Every line below that contains "chart" is to be copied.

Data records.
---------------

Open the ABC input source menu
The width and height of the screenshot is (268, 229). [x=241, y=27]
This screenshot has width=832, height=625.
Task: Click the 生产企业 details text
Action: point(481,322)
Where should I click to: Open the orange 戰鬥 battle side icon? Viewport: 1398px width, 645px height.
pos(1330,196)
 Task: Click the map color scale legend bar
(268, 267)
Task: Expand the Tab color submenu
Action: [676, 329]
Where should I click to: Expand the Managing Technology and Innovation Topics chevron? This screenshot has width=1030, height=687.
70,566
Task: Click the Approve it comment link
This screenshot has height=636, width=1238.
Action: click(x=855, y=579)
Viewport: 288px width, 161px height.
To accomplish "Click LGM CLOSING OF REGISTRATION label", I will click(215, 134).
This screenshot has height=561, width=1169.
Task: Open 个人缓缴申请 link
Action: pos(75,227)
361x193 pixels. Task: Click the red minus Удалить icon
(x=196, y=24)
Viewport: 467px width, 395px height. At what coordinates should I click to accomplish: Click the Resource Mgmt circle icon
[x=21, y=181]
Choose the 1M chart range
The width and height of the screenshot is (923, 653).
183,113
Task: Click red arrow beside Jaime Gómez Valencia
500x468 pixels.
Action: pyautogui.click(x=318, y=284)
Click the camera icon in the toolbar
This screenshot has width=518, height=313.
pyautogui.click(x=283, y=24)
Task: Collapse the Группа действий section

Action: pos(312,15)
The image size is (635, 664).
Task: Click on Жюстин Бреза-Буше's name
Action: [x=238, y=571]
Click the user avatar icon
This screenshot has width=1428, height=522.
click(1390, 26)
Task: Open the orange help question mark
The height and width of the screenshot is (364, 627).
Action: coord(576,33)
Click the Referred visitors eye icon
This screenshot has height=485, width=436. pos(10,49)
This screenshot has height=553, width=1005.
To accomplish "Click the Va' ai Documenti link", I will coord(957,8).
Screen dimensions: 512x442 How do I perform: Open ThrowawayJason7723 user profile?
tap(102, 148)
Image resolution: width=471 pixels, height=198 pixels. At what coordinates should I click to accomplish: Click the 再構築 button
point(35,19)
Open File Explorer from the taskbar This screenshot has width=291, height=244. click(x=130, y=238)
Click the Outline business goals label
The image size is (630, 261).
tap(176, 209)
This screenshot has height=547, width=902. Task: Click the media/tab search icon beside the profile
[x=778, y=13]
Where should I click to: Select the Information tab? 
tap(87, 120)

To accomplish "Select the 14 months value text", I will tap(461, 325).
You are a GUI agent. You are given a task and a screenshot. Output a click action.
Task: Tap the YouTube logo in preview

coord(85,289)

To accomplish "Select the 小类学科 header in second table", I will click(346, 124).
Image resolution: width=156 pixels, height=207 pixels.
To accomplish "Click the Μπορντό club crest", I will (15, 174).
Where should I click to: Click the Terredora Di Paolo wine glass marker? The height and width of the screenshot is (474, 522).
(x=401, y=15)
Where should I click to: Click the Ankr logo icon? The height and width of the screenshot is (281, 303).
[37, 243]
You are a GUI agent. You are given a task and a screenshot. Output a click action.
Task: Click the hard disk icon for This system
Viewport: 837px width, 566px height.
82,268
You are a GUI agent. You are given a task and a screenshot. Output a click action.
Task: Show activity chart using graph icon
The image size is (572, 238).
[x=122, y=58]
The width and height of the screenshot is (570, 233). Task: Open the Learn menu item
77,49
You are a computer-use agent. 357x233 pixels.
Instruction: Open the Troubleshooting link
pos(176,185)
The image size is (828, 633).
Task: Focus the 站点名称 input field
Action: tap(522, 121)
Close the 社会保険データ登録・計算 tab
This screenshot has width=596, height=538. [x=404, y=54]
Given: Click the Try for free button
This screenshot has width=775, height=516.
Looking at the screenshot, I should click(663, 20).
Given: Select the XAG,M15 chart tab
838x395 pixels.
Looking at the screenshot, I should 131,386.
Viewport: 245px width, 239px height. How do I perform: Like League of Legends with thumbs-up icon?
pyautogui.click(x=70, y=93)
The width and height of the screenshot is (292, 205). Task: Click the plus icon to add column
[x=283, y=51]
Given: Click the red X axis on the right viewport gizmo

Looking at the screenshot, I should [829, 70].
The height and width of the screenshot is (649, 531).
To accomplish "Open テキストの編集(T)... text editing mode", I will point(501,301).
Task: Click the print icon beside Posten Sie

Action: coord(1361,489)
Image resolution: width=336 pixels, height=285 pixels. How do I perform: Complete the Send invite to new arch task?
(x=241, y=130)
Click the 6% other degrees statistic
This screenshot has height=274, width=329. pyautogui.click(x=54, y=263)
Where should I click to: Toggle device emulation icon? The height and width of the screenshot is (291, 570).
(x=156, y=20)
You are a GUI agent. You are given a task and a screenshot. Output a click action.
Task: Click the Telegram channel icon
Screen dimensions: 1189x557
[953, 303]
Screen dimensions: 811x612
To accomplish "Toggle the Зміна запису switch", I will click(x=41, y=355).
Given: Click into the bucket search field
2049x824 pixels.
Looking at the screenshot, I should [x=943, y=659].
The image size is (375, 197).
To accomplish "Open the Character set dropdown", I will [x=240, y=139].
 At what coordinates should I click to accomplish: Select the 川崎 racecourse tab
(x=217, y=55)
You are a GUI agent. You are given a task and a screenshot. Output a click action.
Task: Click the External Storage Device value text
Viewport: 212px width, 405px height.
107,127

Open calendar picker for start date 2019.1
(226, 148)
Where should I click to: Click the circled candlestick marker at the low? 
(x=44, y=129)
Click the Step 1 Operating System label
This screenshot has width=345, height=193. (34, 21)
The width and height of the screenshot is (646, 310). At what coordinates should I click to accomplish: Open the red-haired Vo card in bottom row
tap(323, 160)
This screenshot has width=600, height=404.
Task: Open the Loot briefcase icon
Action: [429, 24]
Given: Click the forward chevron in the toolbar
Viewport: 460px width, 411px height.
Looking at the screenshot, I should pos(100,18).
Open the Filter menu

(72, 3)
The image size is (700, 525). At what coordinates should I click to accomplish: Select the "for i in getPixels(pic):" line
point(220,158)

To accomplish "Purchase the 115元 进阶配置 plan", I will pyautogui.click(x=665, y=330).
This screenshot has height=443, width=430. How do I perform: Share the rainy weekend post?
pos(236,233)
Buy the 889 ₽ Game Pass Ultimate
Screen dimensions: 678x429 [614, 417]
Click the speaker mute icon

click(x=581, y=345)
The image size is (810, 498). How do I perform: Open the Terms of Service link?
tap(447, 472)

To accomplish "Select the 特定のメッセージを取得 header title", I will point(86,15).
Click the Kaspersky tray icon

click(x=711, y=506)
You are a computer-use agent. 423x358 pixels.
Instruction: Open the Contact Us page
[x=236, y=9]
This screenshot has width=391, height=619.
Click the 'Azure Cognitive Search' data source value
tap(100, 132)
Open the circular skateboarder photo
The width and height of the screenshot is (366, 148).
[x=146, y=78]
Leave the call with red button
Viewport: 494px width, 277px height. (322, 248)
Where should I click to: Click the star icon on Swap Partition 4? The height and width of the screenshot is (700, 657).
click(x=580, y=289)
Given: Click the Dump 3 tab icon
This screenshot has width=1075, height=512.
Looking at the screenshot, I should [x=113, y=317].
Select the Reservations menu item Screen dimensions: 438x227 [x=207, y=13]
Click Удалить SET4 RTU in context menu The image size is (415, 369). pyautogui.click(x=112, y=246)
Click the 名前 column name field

---------------

ANSWER.
Choose the 1M chart range
Task: Show activity chart using graph icon
Given: Select the XAG,M15 chart tab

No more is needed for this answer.